Some things you'd rather not know

Well, I finished a review of the late Sheck Exley's "Caverns Measureless to Man" and posted it on the site. I also informed the publisher at cavebooks.com and he was nice enough to send me a complimentary email and alert me to another must-read cave diving book, "The Darkness Beckons" by Martyn Farr. I ordered it and anticipate its arrival with great interest.

One of the things that puzzled me about Sheck Exley's story was that he never used a rebreather, or at least he never mentions one in "Caverns." Exley frequently commented on scuba bubbles dislodging debris from the cave ceiling, reducing visibility. Low viz is never pleasant, and can be life-threatening in a cave. So I wondered why Exley apparently never used a semi-closed circuit rebreather that generates far fewer bubbles, greatly reduces the amoung of gas required, provides warm and moist breathing gas, and has other benefits that reduce decompression time. I am aware that while rebreather technology has been around for well over a hundred years, they've only become commercially available (and feasible) relatively recently. However, semi-closed rebreathers had been used in cave diving as early as 1956 and 57 at the Wookey Hole Caves in Britain, and in the early 1980 they were employed in extensive and heavy-duty cave diving in France, Mexico and the US. So I began searching the web for examples where rebreathers were used in cave diving and exploration. And quickly found a stunning example.

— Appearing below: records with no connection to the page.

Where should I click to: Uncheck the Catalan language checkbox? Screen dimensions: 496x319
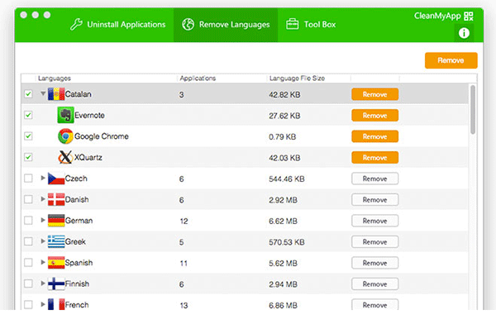tap(28, 94)
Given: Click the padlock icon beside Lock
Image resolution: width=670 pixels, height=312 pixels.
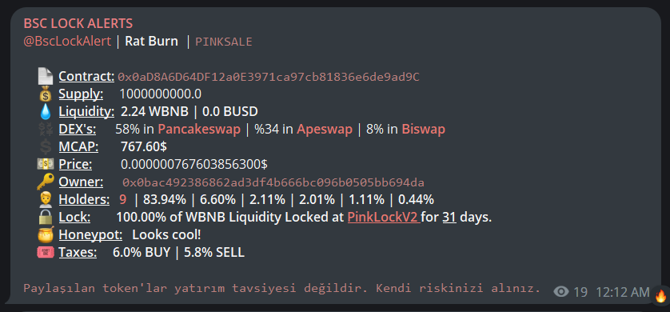Looking at the screenshot, I should pos(46,217).
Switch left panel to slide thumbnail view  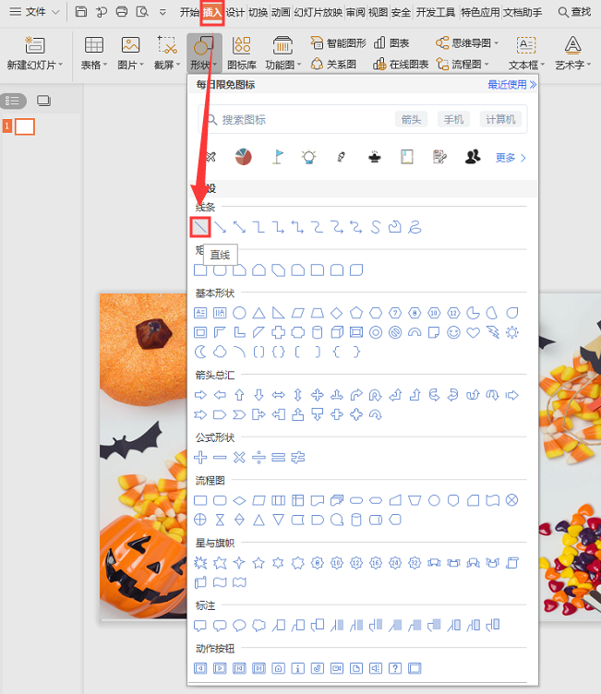[43, 101]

Deepcave.com is the website of David Shaw, an Australian living in Hongkong. He was born in 1955, is a pilot and was introduced to diving by his son and was immediately hooked. They did some wreck diving, then Shaw completed a cave diving course in Florida at Cave Excursions in Live Oak, FL, and became engrossed in the thrill of it. As his explorations became more elaborate he decided to use rebreathers. He got an Inspiration unit, but soon found it couldn't handle the increasing depths he explored. So he switched to a US Navy-developed Mk15.5 and modified it for his purposes, replacing analog with digital electronics and so on. Like other cave diving enthusiasts, Shaw's primary interest was exploring what had never been explored before, but found that this took him to ever greater depths.

Shaw's site then has a section on "recent dives," those including two at Boesmansgat in South Africa in 2004. In June he went down to 718 feet. That dive is explained in a 14 page report with 30 color pictures and even a dive computer profile that is downloadable as a PDF file. Shaw described the preparations for the trip, the trip, his equipment, the modifications he had performed on it, and the dive itself in an easy, conversational style. The many pictures make the story come to life. Yes, sometimes a picture says a thousand words. Shaw describes how they found Sheck Exley's line from ten years before, 1994, during some preliminary dives. He describes how he used a program called Z-planner to compute various alternates with varying safety factors to be used with his two VR3 dive computers. He also described the setup of his rebreather that included two three liter tanks, one with air for his wing and the other with argon for his DUI dry suit. Then he had two three liter spheres, one with air and the other with oxygen -- good for a ten hour maximum. That's all he had on him. [see complete equipment list and modifications]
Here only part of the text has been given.